Swedish Chocolate Balls (Chokladbollar)


swedish chocolate balls
My reader from Sweden, Mikael Zayenz Lagerkvist, who has previously shared with us his recipe for Swedish cheesecake, Ostkaka is at it again. This time, he sent me a recipe for a Swedish confection, chokladbollar (chocolate balls), which he describes as, “very easy to make and very unhealthy.” O-kay.

These Swedish chocolate balls don’t require any cooking or baking. It’s just a matter of mixing all the ingredients together to form a paste, then rolling it into balls. Mikael is right; they’re very easy to make. But about these chocolate balls being unhealthy, he may be mistaken. How can something this delicious and smile-inducing be unhealthy, Mikael?

But, hey, thank you very much!

swedish chocolate balls
I like these chocolate balls rolled in coconut flakes. Chokladbollar are already very sweet, so I use fine, unsweetened dessicated coconut flakes that are used in South Asian cooking and can be found in most grocery stores that sell ingredients used in South Asian cuisine. You can, as Mikael has suggested, also roll these chocolate balls in pearl sugar (the kind used in my chocolate chip chouquettes) as it’s often done in Sweden, because, heaven forbid we should have too little sugar in our bloodstream.

Swedish Chocolate Balls (Chokladbollar)
(Makes about 1 1/2 dozen)
Printable Version

1/2 cup minus 1 tablespoon sugar
6 tablespoons (~100 g) butter
1 1/2 tablespoons cocoa powder
1 1/2 tablespoons vanilla sugar (if you don’t have it, use regular sugar and add 1 teaspoon vanilla extract)
1 tablespoon cold espresso
3/4 to 1 cup rolled or quick-cooking oats, pulsed to a coarse texture in a food processor
Some unsweetened coconut flakes
Some pearl sugar

Mix all ingredients, except the oats, together in a mixing bowl either by hand or with a wooden spoon. Add just enough oats to the mixture to allow you to form it into balls. (I like my chocolate balls firmer, so I always use all of the oats.) Form the paste into 1.5-inch balls and roll them in either the coconut flakes or pearl sugar.

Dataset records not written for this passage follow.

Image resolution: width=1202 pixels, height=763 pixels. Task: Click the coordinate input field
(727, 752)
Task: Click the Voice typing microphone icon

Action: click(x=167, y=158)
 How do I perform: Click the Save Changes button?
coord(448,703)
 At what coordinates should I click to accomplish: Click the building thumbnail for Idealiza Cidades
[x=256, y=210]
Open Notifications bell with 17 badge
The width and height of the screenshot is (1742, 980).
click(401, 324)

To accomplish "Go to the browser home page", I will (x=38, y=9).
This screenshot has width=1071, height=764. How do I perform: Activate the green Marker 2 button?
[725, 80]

Store the balls in a lidded container in the freezer. They’re best eaten slightly thawed but still very cold.

10 Responses to Swedish Chocolate Balls (Chokladbollar)

  1. Swathi December 20, 2010 at 4:57 pm #

    These are ultimate delicious treat you can imagine.

  2. Chef Fresco December 21, 2010 at 1:45 am #

    Beautiful, seriously. These are a perfect holiday treat!

  3. Colette December 22, 2010 at 9:03 am #

    I got a very similar recipe from a swedish chef I worked with and he named them “negerballs”. They are super tasty!!!The texture of the oats is fantastic. I was recommended to add a bit of kalhua or Tia Maria coffee liqueur..it intensifies the coffee flavour. Really nice!

  4. Leela December 22, 2010 at 9:16 am #

    Colette – oooh, I love your suggestion.

    By the way, I was told that name has for the most part fallen out of mainstream use due to it being derogatory.

  5. Arwen from Hoglet K December 23, 2010 at 8:47 am #

    Very easy to make and very unhealthy sounds good! And the smiling has to be a health benefit.

  6. Anonymous December 23, 2010 at 10:50 pm #

    Here in Denmark we call these (roughly translated) oat balls…

    I don’t agree with the chocolate name… Can’t see any chocolate in the recipe. I like to use a nice rum in mine.

  7. OysterCulture December 29, 2010 at 3:36 pm #

    I see oatmeal and coconut, how unhealthy can you get. I’m definitely mixing these in with my rumballs next year. They sound delicious.

  8. Anonymous March 1, 2011 at 3:51 pm #

    gooten best thing to eat

  9. John December 17, 2012 at 9:50 am #

    AMAZING the texture is as good as anything!

  10. PIE January 30, 2014 at 5:26 pm #

    my best of friends taught me how to make them and they are the best ever my family loves them!!